Although here's something else to think about:
What would make you more competitive for the most prestigious positions in industry? PhD from Harvard/Stanford/Yale, or MD/PhD from far less prestigious schools such as Iowa/UAB/UTSW/Case?

This thread was not really supposed to be about names, but since you bring it up. If you are looking at nonacademic jobs, training at these "elite" institutions does not really make you a better applicant. I mean, who would you hire: the person who was so passionate about MD/PhD that they were willing to do it "anywhere" (by the way the insinuation that these schools are far less prestigious is totally laughable... and I did go to one of the big name schools so this is not just sour grapes), or the douchebag who just could not LIVE with himself without having a Harvard diploma on the wall. Plus, pharma does not give a hoot about prestige. They want people who have proven that they can get stuff done. When you see Genentech hiring people like this for the most prestigious positions in industry, they are being hired because they are badasses, not because they trained at fancy schools. Many of them did train with famous names, but you can't confuse correlation with causation.
 
This thread was not really supposed to be about names, but since you bring it up. If you are looking at nonacademic jobs, training at these "elite" institutions does not really make you a better applicant. I mean, who would you hire: the person who was so passionate about MD/PhD that they were willing to do it "anywhere" (by the way the insinuation that these schools are far less prestigious is totally laughable... and I did go to one of the big name schools so this is not just sour grapes), or the douchebag who just could not LIVE with himself without having a Harvard diploma on the wall. Plus, pharma does not give a hoot about prestige. They want people who have proven that they can get stuff done. When you see Genentech hiring people like this for the most prestigious positions in industry, they are being hired because they are badasses, not because they trained at fancy schools. Many of them did train with famous names, but you can't confuse correlation with causation.

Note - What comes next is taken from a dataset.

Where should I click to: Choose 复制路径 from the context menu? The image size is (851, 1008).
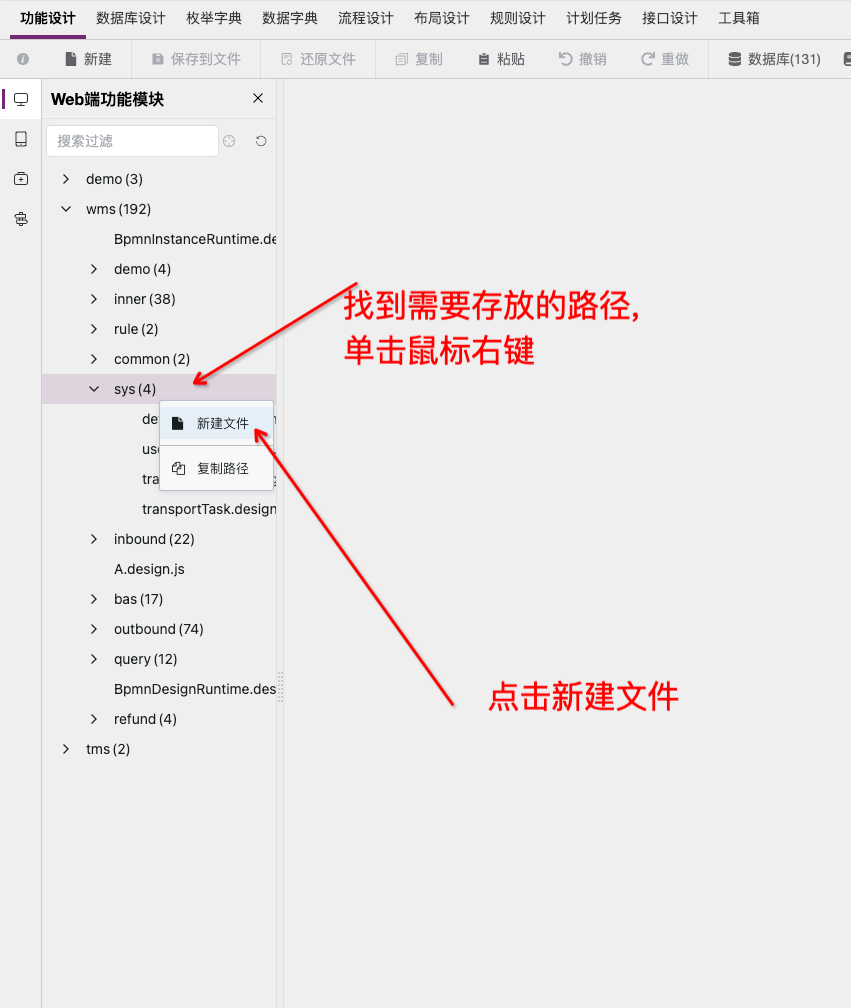pyautogui.click(x=222, y=468)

Since you bumped this thread and I just read this, I'm surprised a poster said a school like UTSW with its multiple Nobel prize winning-researchers is "far less prestigious".
 
Since you bumped this thread and I just read this, I'm surprised a poster said a school like UTSW with its multiple Nobel prize winning-researchers is "far less prestigious".

Unless you are in the medical/research field, you don't know that UTSW or UCSF for that matter are top-tier institutes. To the average person, UTSW is less prestigious than Harvard, Yale, or other household names. So you know who you are talking to if they make a statement like that...
 
I've heard that MD/PhD's have a leg up over PhD's especially in things such as management consulting. It's the same reasoning as why MD/PhD's have an easier time getting grants than PhD's - even if they don't practice medicine at all, they can approach problems from a more translational perspective than their PhD counterparts.

Not true at all.
 
Based on the few colleagues that have made it into industry (admittedly, an n of 3), there's a considerable amount of competition for the few spots on research teams. The off-hand rule-of-thumb I heard was that you had to have at least 6-8 mid-to-high impact factor publications to get an interview from the big pharma companies (if you're not in the know, that's a really high output level, and you'll probably need a couple of years of postdoc on top of grad school to get there). In the past, Novartis made applicants write a mock grant as part of your application. If your ambition is to be an industry researcher, you need to realize that there's a very high bar for getting there.

As far as doing MD/PhD, my advice would be follow your passion. If you're simply doing med school for a better shot an industry job, that's probably a bad idea. Neuronix has said it more elegantly before, but an MD/PhD is not a golden ticket into whatever career or residency you want.